Walk into the room where biology met machine learning around 2020 and the conversation was all about proteins. AlphaFold had just bent the field. Raphael Townshend was in that room - literally, on DeepMind's AlphaFold team for a spell - and he walked toward the harder thing instead. RNA. The molecule with fewer solved structures, messier folds, and almost no drugs pointed at it.
Today he is founder and CEO of Atomic AI, a South San Francisco company built on a single contrarian conviction: that the 3D shape of RNA can be predicted, and that once you can see the shape, you can design small molecules to grab it. Most of the human genome gets transcribed into RNA. Almost none of it has ever been a drug target. Townshend treats that gap not as a footnote but as the whole opportunity.
"We are creating an entirely new field of drug discovery."— Raphael Townshend, on launching Atomic AI
The flagship is ATOM-1, which Atomic AI describes as a foundation model for RNA structure. It does not work from sequence alone in a vacuum. It ties together machine learning, structural biology, and wet-lab assays so the model and the bench correct each other - predictions go out, experiments come back, the model sharpens. The downstream goal is a pipeline of RNA-targeted small molecules aimed at targets the rest of the industry has written off.
That phrase - "traditionally undruggable" - does a lot of heavy lifting in biotech pitch decks. In Townshend's case the receipts came before the company. His 2021 Science paper showed a model that could pick out accurate RNA structural models without being told in advance what "accurate" looks like, and it did so trained on a dataset most researchers would call hopelessly small.
The trick was learning from scarcity. Where protein structure prediction feasted on hundreds of thousands of solved structures, RNA had a near-empty cupboard. A method that needs less data is not a compromise here - it is the entire point, because the molecules whose structures are hardest to solve experimentally are exactly the ones medicine most wants to reach.
Atomic AI has assembled a roughly 30-person team spanning machine learning, chemistry, biology, and engineering, plus scientific advisors drawn from Stanford, UC San Diego, the University of Michigan, and Bristol-Myers Squibb. The culture line the company puts forward - bold innovation, collaboration, care, growth - reads like every startup's, but the staffing tells the real story: this is a place where a chemist and a deep-learning researcher are expected to argue productively at the same whiteboard.
Protein folding had an embarrassment of data. RNA had almost nothing. Townshend's bet was that the right geometry-aware model could learn more from a handful of structures than a brute-force model could from a flood. The bars below are illustrative of that gap in available training structures - not exact counts.

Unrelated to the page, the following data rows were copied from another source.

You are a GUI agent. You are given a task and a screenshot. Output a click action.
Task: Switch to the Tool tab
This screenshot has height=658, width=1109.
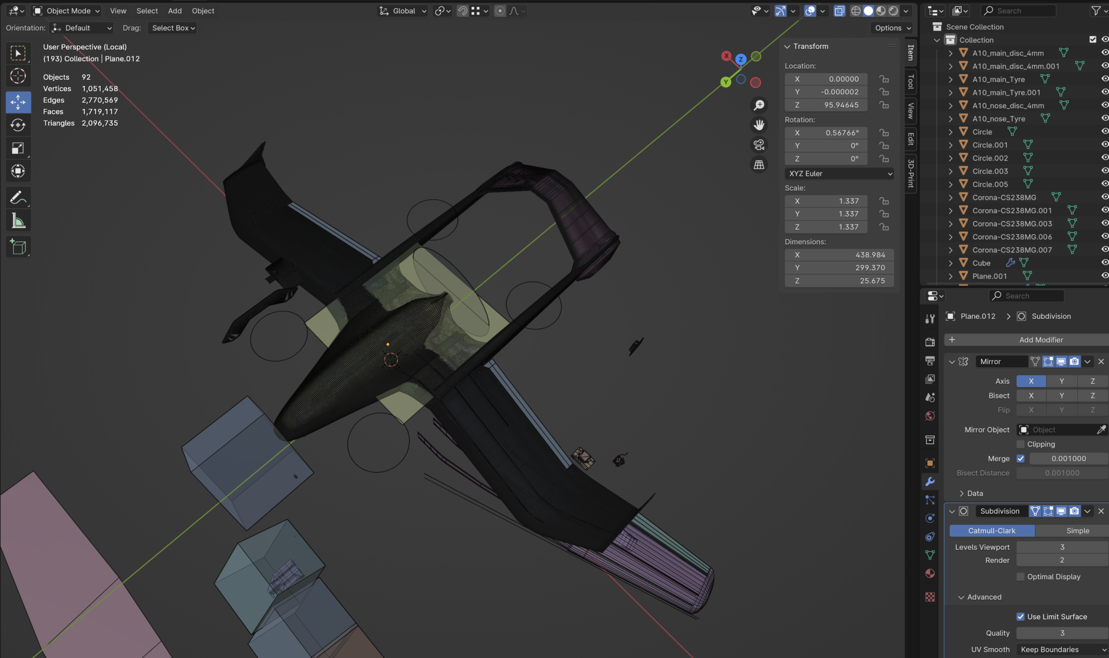click(911, 81)
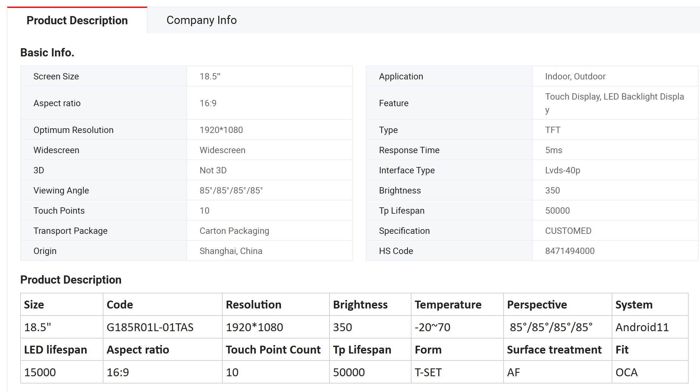The width and height of the screenshot is (700, 392).
Task: Click the Temperature column header
Action: (448, 304)
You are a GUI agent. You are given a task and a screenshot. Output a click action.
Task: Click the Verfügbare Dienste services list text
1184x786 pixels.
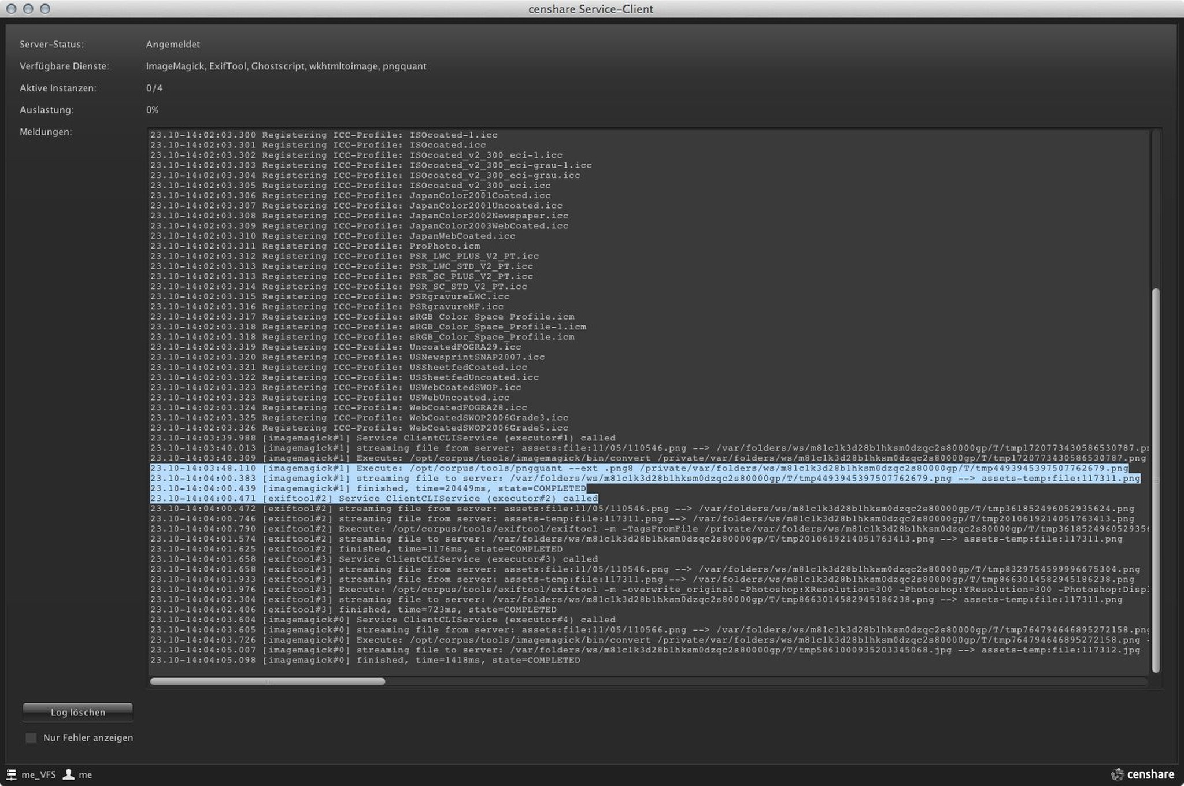pyautogui.click(x=286, y=66)
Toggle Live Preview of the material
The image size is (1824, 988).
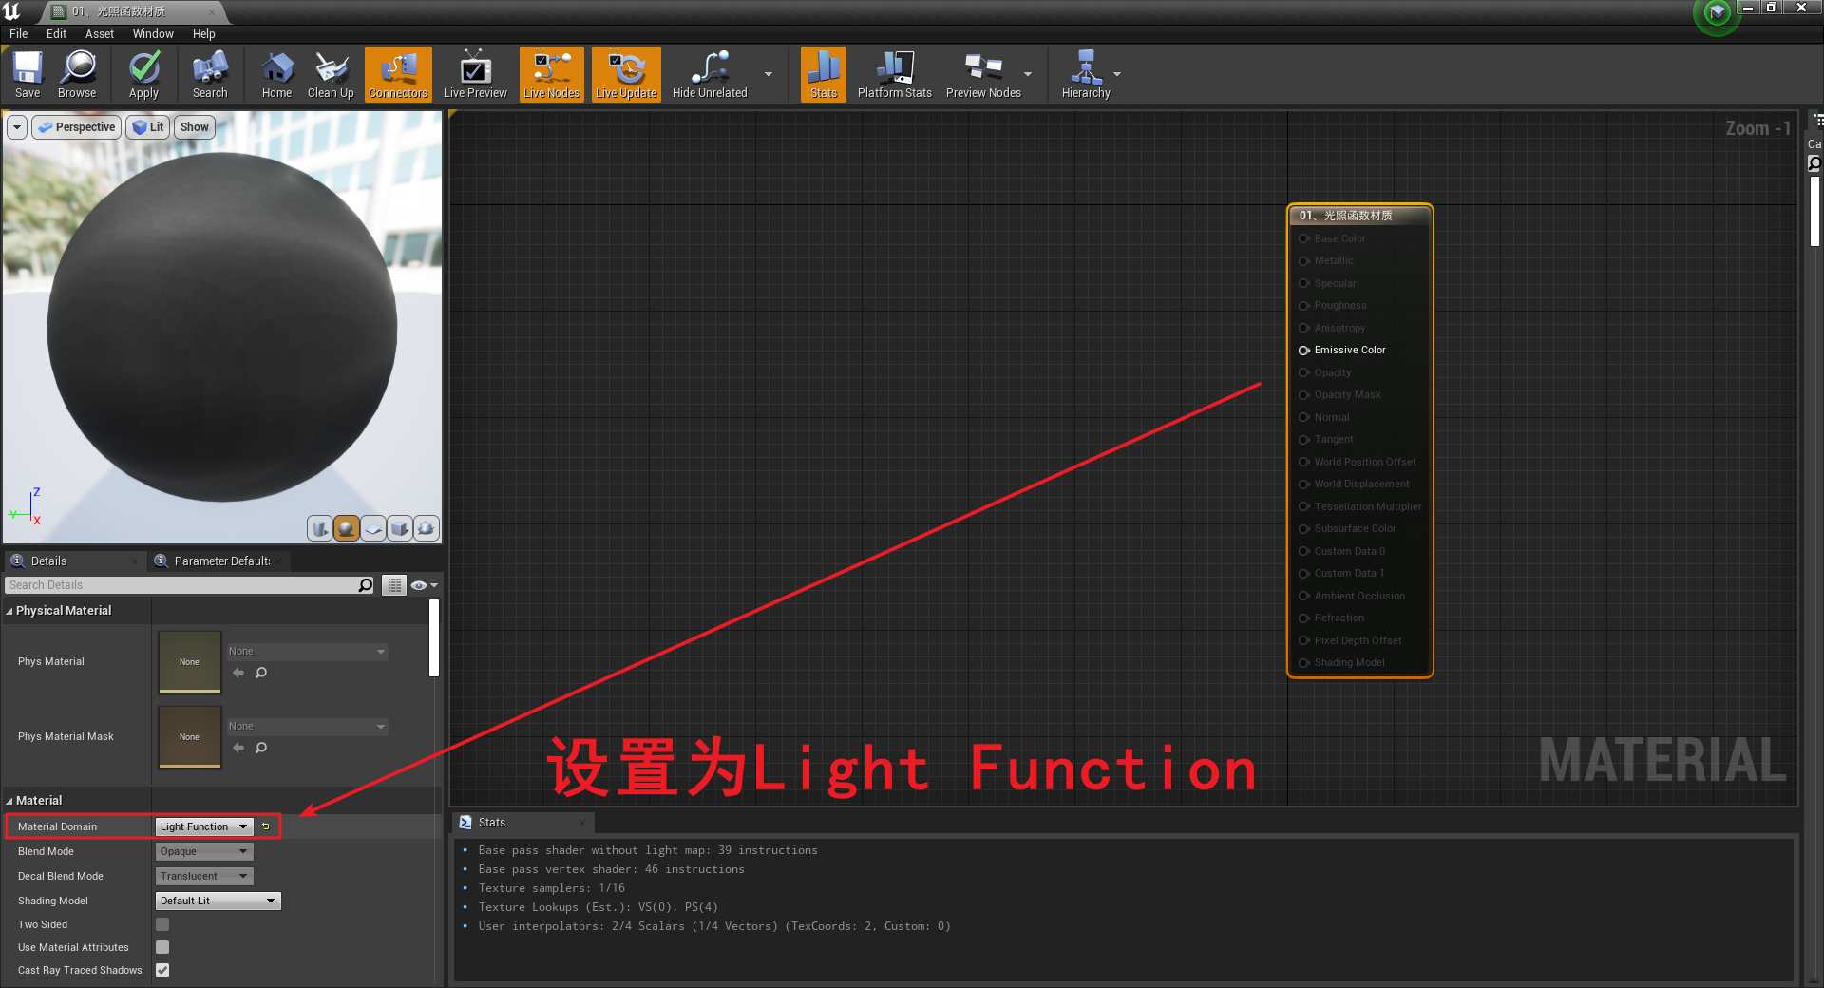[475, 74]
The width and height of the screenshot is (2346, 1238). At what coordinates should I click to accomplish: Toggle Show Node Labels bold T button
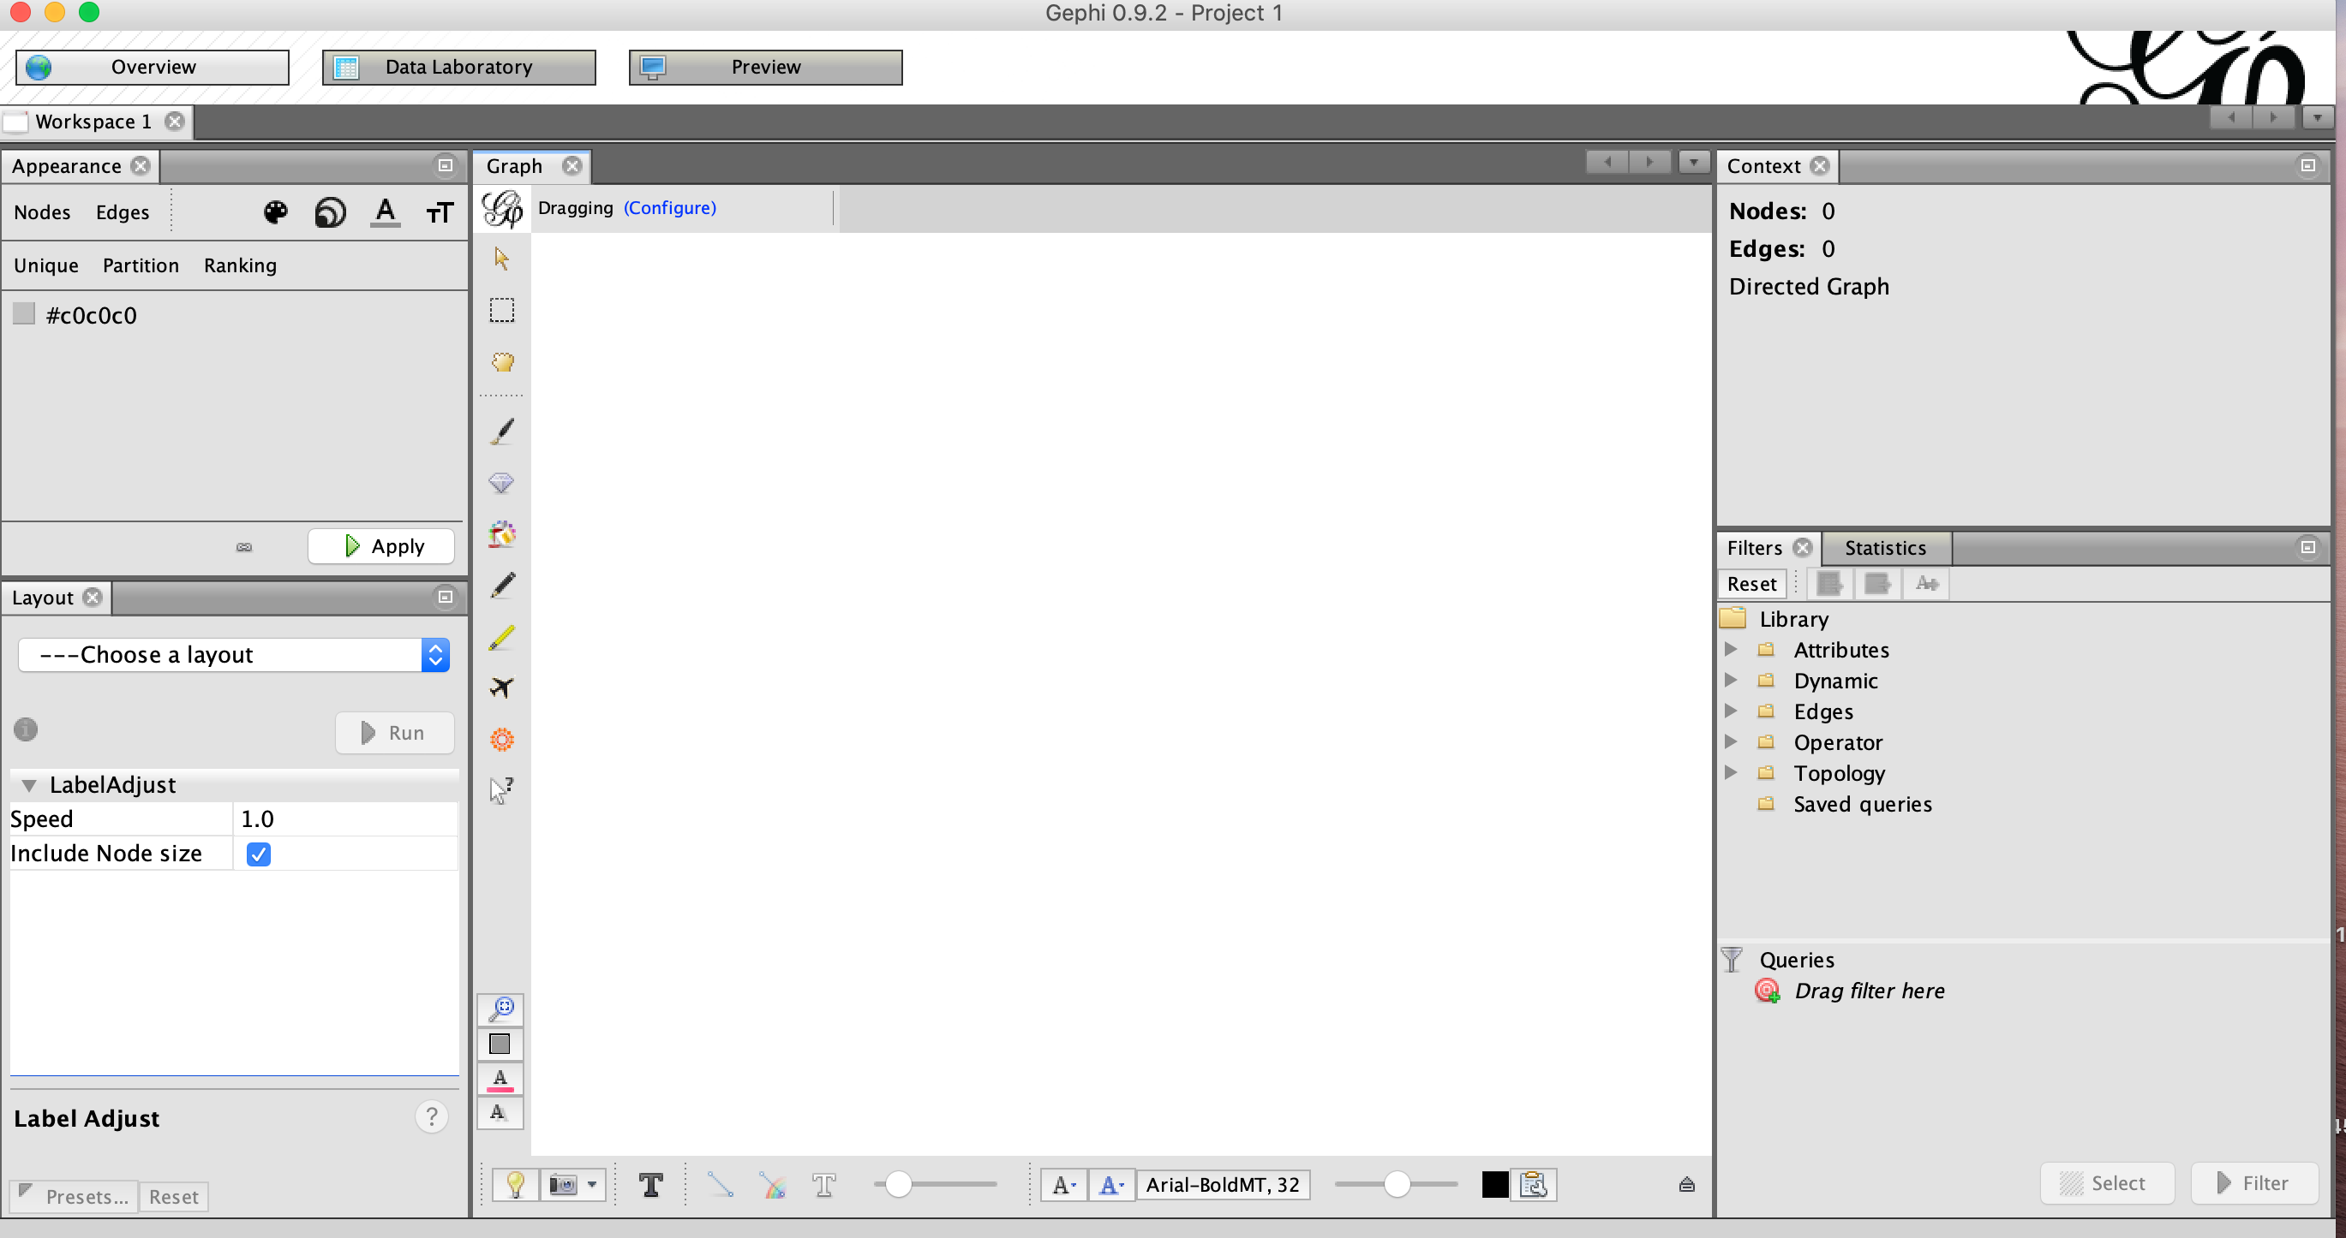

Illustrative scale · Source: "Geometric Deep Learning of RNA Structure," Science (2021)
"There is a significant need to develop tools that can accurately predict 3D RNA structures."— Raphael Townshend
Lead author on geometric deep learning of RNA structure - a method that found accurate folds without hand-fed assumptions.
ATOM3D: Tasks On Molecules in Three Dimensions - a benchmark suite for learning on 3D molecular data.
Learning from Protein Structure with Geometric Vector Perceptrons - geometry-aware neural nets for biomolecules.
Recognized in the Science category for turning a research insight into a company.
Department of Energy Computational Science Fellowship and an NSF Graduate Research Fellowship.
Founded the inaugural workshop on machine learning for structural biology - convening a discipline that barely had a name.
Strip away the platform names and the funding rounds and the ambition is plain: make RNA a place where medicines get made. Proteins have had decades and an army of crystallographers. RNA has had Townshend and a model that learned to do more with less. If the bet pays off, the list of "undruggable" diseases gets shorter - not because anyone found a clever workaround, but because the field finally learned to see the shapes it was aiming at.
It is the kind of swing that looks obvious only in retrospect. For now it is a 30-person company in South San Francisco, a foundation model, and a founder who keeps pointing at the part of the genome everyone else skipped.